You've misinterpreted what is meant by "complexity of value". It does not mean that human utility is multidimensional. It means that the human utility function is very complex.
Specific example:
[freedom, happyness, love, beauty, fun] (that's supposed to be a vector) is not a utility function and cannot be used for decision theory.
Something like (freedom + happyness + love + beauty + fun) or minimum-of(freedom, happyness, love, beauty, fun) is a (somewhat complex) utility function.
Having a complex utility function doesn't make torture vs dust specks solve differently.
Don't use the word if the guy just got confused by the word :D
Value is (complex) complicated.
Reasoning using a representation of human utility that's a simple continuum from pain to pleasure, as torture vs dust specks does, is a shattering blow to the complexity of value.
Making moral decisions of such vast scope without understanding the full multidimensionality of human experience and utility is completely irresponsible. An AI using the kind of reasoning found in Torture vs Specks would probably just wirehead everyone for huge-integer-pleasure for eternity.

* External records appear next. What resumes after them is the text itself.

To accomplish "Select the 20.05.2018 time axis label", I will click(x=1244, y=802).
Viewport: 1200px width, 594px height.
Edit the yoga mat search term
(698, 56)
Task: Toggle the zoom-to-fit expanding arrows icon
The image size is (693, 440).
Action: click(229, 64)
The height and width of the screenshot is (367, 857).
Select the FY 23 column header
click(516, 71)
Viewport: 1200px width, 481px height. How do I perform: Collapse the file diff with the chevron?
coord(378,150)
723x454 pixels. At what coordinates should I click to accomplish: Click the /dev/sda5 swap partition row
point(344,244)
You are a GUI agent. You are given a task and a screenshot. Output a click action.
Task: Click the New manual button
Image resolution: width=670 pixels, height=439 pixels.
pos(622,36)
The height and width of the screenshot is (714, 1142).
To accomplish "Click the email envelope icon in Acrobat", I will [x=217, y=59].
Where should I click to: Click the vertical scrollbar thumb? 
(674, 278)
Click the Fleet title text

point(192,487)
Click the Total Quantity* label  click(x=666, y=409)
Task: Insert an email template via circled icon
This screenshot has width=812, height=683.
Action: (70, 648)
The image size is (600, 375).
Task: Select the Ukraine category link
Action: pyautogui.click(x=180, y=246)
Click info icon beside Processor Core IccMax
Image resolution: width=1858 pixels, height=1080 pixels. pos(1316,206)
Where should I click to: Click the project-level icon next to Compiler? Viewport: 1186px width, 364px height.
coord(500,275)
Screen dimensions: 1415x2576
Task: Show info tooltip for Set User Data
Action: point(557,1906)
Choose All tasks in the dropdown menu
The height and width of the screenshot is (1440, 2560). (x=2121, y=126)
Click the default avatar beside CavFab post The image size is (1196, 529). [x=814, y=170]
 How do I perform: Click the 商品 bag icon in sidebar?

I don't pretend to know the correct answer to Torture vs Specks because I don't have a full understanding of human value, and because I don't understand how to do calculations with hypercomplex numbers. A friendly AI *has* to take into account the full complexity of our value and not just a one-dimensional continuum whenever it makes any moral decision. So only a friendly AI which has correctly extrapolated our values can know to high confidence the best answer to torture vs specks.
(edit 1) re:Oscar Cunningham
Why does complexity of value apply here specifically and not a curiosity stopper? Well consequentialist problems come in different difficulty levels - Torture for 5 years vs Torture for 50 years is easy - torture is bad, so less torture is less bad. You are comparing amounts of the same thing. You don't have to understand complexity of value to do that. To compare the value of two very different things, like Torture and Specks, requires you to understand the complexity of value. You can't simplify experiences to integers, because complex value isn't simply an integer.
The intuition that torture must be outweighed by a large enough number of specks, is just that: an intuition. You don't know the dynamics involved in a formal comparison based on a technical understanding of complex value.